■ **Written task**:
Reproduce verbatim the stretch of the listing below from its first line through the line containing "coord(243,72)", with both ends included.

## Begin Supplied information

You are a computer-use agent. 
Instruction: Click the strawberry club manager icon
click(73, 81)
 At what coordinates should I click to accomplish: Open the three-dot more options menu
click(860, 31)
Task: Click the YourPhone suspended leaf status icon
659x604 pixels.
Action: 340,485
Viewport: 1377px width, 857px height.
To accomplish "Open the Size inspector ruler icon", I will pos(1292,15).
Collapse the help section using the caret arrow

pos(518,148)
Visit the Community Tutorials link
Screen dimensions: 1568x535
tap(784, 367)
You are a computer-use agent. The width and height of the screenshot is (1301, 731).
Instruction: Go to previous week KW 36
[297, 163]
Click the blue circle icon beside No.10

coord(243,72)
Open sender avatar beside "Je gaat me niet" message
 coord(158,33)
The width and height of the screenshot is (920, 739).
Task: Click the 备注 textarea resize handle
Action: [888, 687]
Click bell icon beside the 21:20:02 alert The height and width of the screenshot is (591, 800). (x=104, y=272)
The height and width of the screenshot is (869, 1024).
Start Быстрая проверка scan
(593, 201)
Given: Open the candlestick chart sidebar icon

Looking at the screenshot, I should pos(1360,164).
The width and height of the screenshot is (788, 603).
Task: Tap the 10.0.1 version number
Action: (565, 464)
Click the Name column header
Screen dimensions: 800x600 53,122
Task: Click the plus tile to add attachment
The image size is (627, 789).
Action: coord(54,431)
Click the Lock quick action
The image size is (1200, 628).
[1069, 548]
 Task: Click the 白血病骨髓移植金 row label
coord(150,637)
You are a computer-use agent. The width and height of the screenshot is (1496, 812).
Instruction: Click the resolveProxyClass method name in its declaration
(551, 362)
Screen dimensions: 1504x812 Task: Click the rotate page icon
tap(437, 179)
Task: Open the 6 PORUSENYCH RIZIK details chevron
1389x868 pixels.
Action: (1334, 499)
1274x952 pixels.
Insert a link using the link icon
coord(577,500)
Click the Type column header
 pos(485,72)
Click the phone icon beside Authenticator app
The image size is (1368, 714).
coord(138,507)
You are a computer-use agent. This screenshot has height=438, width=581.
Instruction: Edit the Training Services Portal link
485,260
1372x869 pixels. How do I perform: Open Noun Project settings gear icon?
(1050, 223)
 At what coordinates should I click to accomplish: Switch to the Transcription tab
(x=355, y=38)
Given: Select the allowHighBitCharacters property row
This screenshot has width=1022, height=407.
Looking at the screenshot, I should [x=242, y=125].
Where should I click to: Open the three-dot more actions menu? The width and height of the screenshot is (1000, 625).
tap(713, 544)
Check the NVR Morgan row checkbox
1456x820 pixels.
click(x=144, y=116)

## End Supplied information

■ **Solution for this exercise**:
You are a computer-use agent. 
Instruction: Click the strawberry club manager icon
click(73, 81)
 At what coordinates should I click to accomplish: Open the three-dot more options menu
click(860, 31)
Task: Click the YourPhone suspended leaf status icon
659x604 pixels.
Action: 340,485
Viewport: 1377px width, 857px height.
To accomplish "Open the Size inspector ruler icon", I will pos(1292,15).
Collapse the help section using the caret arrow

pos(518,148)
Visit the Community Tutorials link
Screen dimensions: 1568x535
tap(784, 367)
You are a computer-use agent. The width and height of the screenshot is (1301, 731).
Instruction: Go to previous week KW 36
[297, 163]
Click the blue circle icon beside No.10

coord(243,72)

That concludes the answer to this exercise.